The Lord be with you.
And with your spirit.
Let us bless the Lord.
Thanks be to God.
May the souls of the faithful, through the mercy of God, rest in peace.

Most often, the one offering the Divine Office stops here, returning later to offer Prime. Thus, it is traditional (and was prescribed before 1956) to pray the Our Father silently at the end of Lauds before singing the final antiphon of the Blessed Virgin Mary, one of four hymns to the Blessed Virgin Mary depending on the season. The final antiphon of the Blessed Virgin Mary is now only prescribed to be sung at the end of Compline, at the conclusion of the day's Divine Office.

New terms
  • first scheme or Lauds I – The set of psalms and canticles sung at Lauds most days of the year, which are joyful and give praise to God.

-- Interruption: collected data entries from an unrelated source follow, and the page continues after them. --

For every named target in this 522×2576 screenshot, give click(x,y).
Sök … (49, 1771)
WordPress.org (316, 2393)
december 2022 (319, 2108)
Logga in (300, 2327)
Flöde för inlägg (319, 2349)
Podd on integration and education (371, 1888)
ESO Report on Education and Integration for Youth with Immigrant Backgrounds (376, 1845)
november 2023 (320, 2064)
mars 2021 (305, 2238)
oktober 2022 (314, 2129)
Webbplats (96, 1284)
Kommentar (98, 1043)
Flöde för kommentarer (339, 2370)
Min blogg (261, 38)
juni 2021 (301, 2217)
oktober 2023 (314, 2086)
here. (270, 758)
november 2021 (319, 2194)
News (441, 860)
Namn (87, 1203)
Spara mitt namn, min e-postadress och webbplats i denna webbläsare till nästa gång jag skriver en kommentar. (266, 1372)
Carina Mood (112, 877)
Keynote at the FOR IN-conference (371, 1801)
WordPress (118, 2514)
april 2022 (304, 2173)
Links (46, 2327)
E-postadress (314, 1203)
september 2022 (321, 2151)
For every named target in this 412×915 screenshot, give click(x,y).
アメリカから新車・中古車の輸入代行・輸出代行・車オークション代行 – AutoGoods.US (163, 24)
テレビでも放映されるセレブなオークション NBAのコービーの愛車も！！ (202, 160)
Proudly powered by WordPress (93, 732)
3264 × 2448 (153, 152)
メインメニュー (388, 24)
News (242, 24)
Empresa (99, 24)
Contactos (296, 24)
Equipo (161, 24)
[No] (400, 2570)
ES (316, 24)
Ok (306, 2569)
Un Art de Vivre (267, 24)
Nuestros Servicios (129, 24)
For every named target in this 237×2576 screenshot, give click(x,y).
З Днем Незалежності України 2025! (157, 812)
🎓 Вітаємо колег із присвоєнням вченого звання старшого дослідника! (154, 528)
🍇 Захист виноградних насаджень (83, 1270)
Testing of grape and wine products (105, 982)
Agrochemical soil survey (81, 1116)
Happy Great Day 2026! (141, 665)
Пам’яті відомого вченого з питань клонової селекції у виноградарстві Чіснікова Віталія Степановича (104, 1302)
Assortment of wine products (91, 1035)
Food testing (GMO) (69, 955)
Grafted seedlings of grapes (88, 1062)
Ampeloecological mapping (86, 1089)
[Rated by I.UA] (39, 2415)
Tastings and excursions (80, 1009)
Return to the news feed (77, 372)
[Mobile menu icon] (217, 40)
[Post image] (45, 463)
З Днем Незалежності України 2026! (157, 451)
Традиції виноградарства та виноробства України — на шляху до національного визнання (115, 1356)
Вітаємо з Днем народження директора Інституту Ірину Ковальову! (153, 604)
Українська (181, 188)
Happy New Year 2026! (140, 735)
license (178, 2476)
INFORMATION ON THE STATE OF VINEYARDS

  • second scheme or Lauds II – The set of psalms and canticles sung at Lauds on penitential occasions, which are sorrowful and ask God for mercy.
  • canticle – A song from scripture outside the Psalms.
  • capitulum or chapter – A short reading from scripture.
  • Benedictus or Canticle of Zechariah – The joyful song of the priest Zechariah on the occasion of the circumcision of his son, St. John the Baptist, taken from Luke 1:68-79, sung at Lauds every day.
  • preces feriales or simply preces – The “weekday intercessions,” a special set of prayers sung at Lauds on Wednesdays at Fridays during Advent and Lent, and on Ember Days except during the Octave of Pentecost.